Sur le premier moyen, pris en ses première et deuxième branches
Enoncé du moyen
5. M. [J] fait grief à l’arrêt de le condamner à payer à la Caisse régionale de crédit agricole mutuel du Centre Ouest la somme de 42 452,23 euros, avec intérêts au taux légal à compter du 21 décembre 2017, alors :
« 1°/ que M. [J] versait aux débats la demande d’affiliation individuelle au contrat collectif de retraite à cotisations définies souscrit auprès de la société Norwich Union, en date du 1er janvier 2002 ainsi que la situation du compte Aviva (ex Norwich Union) au 31 décembre 2015 qui précisait qu’il s’agissait d’un contrat retraite entreprise article 83", régi par l’article 83 du code général des impôts et prévoyant lors du départ en retraite le versement d’une épargne constituée sous forme de rente viagère ; que dès lors en retenant, pour inclure dans le patrimoine de M. [J] pris en compte pour l’appréciation de la proportionnalité de son engagement de caution, la somme de 35 000 euros correspondant à la valeur d’un placement dans un fonds de capitalisation retraite", que ce dernier n’avait pas cru utile de produire les justificatifs du placement qu’il avait réalisé pour se constituer une retraite par capitalisation et qu’il n’établissait donc pas qu’il lui était impossible de récupérer son épargne en capital de façon anticipée, la cour d’appel a dénaturé le bordereau de pièces annexé aux conclusions d’appel de M. [J], en violation de l’article 4 du code de procédure civile ;
2°/ que les contrats d’assurance de groupe en cas de vie dont les prestations sont liées à la cessation d’activité professionnelle, tels que les contrats dits articles 83« , ne comportent pas de possibilité de rachat à l’exception des cas limitativement prévus par la loi, qui étaient, en décembre 2009, l’expiration des droits de l’assuré aux allocations chômage prévues par le code du travail en cas de licenciement, la cessation d’activité non salariée de l’assuré à la suite d’un jugement de liquidation judiciaire et l’invalidité de l’assuré correspondant au classement dans les deuxième ou troisième catégories prévues à l’article L. 341-4 du code de la sécurité sociale » ; que dès lors en énonçant, pour inclure dans le patrimoine de M. [J] pris en compte pour l’appréciation de la proportionnalité de son engagement de caution la somme de 35 000 euros correspondant à la valeur d’un placement dans un fonds de capitalisation retraite", qu’il n’établissait d’aucune manière qu’il lui était impossible de récupérer son épargne de façon anticipée, avant l’âge de la retraite, la cour d’appel a violé par refus d’application l’article L. 132-23 du code des assurances, dans sa rédaction applicable à l’espèce. »
Réponse de la Cour
6. Ayant relevé que M. [J] avait déclaré détenir, au titre de son patrimoine mobilier, au jour de la conclusion du cautionnement, un « fonds capitalisation retraite » de 35 000 euros, la cour d’appel a retenu à bon droit que le capital déposé sur ce fonds devait être pris en compte pour l’appréciation de la disproportion manifeste de l’engagement litigieux, au sens de l’article L. 341-4 du code de la consommation, quand bien même il n’aurait pas été immédiatement disponible.

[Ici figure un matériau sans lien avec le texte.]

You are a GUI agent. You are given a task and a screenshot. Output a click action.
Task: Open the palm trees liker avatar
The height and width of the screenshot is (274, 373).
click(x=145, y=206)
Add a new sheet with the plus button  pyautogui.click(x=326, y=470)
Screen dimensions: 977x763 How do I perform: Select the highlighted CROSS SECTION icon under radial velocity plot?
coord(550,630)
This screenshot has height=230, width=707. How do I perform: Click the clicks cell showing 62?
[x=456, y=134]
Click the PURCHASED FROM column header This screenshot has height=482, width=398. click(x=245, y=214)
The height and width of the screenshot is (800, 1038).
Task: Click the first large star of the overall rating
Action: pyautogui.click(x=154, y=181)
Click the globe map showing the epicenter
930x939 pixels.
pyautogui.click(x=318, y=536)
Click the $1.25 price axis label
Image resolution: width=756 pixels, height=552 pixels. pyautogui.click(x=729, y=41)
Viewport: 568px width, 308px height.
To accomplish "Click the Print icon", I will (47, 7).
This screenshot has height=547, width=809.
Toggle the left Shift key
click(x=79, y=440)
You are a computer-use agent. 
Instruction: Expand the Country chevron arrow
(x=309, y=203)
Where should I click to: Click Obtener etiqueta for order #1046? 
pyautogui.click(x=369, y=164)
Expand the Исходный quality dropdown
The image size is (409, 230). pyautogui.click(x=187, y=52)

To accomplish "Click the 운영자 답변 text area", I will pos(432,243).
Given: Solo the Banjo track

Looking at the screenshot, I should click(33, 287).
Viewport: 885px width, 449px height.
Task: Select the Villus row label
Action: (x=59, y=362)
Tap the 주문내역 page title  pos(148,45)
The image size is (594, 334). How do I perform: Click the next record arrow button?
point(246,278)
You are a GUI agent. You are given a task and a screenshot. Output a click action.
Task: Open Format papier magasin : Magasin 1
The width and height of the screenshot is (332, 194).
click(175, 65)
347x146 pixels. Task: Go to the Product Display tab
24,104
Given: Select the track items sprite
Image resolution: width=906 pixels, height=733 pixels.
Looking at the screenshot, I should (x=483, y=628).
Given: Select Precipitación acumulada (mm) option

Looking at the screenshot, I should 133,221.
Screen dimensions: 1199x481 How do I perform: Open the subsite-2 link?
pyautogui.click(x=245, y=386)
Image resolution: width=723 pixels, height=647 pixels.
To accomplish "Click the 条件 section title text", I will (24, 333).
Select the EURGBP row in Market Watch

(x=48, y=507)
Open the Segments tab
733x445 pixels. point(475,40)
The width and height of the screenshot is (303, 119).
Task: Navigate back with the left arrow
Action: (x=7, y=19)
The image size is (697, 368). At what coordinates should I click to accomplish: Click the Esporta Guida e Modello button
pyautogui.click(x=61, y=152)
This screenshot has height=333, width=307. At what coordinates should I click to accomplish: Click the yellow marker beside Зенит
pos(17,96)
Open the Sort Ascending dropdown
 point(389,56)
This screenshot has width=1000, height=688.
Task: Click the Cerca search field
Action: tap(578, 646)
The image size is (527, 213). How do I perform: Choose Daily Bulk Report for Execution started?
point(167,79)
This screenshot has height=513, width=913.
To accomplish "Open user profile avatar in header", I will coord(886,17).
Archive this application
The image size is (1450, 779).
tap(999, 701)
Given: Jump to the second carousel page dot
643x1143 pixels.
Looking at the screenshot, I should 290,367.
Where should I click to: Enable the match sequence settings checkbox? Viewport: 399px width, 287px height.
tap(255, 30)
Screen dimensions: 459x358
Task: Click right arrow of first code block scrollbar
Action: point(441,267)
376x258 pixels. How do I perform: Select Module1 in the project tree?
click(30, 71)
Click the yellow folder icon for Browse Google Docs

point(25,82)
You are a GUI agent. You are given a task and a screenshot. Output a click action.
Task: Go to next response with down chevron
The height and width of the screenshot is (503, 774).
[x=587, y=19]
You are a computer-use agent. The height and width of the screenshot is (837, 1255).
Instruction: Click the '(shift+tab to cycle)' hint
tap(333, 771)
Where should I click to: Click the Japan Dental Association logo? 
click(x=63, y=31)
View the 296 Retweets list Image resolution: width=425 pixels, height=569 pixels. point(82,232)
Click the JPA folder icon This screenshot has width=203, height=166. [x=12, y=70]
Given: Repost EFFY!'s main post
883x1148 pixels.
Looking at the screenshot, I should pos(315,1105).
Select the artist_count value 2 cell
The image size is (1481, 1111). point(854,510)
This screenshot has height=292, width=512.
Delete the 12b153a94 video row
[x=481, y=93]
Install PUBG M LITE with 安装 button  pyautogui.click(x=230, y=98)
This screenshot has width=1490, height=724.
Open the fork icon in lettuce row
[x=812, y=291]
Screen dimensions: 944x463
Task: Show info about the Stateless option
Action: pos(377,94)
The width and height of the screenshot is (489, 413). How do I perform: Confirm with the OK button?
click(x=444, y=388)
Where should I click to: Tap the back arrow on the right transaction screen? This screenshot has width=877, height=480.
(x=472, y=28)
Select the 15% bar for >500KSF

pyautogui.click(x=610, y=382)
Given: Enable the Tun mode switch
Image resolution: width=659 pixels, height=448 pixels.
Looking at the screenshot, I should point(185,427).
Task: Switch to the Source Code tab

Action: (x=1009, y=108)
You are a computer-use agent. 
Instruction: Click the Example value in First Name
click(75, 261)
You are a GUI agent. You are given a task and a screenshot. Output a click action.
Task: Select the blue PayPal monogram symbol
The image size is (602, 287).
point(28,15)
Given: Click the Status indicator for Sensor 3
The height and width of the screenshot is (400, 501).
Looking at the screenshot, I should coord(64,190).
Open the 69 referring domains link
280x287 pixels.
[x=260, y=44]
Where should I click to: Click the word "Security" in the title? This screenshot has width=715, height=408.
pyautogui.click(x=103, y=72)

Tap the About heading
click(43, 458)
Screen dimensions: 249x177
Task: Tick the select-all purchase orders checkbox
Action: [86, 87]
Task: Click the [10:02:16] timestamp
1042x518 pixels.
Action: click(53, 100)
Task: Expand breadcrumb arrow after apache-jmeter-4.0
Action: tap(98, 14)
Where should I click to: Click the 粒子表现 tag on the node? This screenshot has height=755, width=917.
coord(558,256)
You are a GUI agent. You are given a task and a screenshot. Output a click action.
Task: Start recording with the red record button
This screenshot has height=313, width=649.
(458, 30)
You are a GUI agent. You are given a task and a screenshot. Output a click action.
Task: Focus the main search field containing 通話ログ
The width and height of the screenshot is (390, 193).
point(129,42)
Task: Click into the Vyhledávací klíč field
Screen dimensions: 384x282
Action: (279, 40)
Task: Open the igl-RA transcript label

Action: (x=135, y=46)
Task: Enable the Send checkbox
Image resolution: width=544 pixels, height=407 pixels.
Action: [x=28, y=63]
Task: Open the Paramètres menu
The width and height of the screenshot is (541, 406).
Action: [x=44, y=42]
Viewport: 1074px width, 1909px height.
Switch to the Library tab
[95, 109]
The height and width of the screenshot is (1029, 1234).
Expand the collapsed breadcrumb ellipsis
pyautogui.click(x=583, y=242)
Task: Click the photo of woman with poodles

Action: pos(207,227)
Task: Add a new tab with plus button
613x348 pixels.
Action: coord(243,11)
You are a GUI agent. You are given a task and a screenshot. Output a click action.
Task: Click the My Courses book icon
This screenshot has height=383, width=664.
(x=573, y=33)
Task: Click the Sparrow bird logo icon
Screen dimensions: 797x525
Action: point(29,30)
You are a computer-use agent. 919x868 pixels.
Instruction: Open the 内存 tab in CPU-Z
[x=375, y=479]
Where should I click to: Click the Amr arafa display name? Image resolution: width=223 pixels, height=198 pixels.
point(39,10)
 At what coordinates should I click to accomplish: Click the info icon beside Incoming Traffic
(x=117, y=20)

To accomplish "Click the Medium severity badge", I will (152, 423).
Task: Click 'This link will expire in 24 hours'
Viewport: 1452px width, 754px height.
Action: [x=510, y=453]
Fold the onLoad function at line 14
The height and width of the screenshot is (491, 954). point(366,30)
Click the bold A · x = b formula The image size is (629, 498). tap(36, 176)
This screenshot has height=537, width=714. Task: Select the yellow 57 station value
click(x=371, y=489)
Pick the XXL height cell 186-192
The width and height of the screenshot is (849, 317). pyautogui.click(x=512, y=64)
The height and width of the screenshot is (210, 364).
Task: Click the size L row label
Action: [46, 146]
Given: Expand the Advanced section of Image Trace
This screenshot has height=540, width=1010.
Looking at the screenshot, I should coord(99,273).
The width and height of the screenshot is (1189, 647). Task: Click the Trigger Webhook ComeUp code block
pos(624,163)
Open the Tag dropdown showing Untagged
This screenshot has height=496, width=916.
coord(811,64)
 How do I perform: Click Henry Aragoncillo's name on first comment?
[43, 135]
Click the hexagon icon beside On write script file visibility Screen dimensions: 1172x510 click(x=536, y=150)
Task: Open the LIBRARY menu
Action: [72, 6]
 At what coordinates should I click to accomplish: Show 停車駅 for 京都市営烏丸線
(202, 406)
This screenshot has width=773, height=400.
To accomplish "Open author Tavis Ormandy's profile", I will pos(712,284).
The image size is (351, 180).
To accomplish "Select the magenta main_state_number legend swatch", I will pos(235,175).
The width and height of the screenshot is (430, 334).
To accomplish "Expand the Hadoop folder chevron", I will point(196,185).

7. Le moyen qui, en sa première branche, critique des motifs surabondants, n’est pas fondé pour le surplus.
PAR CES MOTIFS, la Cour :
REJETTE le pourvoi ;
Condamne MM. [J] et [X] aux dépens ;
En application de l’article 700 du code de procédure civile, rejette la demande formée par MM. [J] et [X] et les condamne à payer à la Caisse régionale de crédit agricole mutuel du Centre Ouest la somme globale de 3 000 euros ;
Ainsi fait et jugé par la Cour de cassation, chambre commerciale, financière et économique, et prononcé publiquement le cinq novembre deux mille vingt-cinq par mise à disposition de l’arrêt au greffe de la Cour, les parties ayant été préalablement avisées dans les conditions prévues au deuxième alinéa de l’article 450 du code de procédure civile.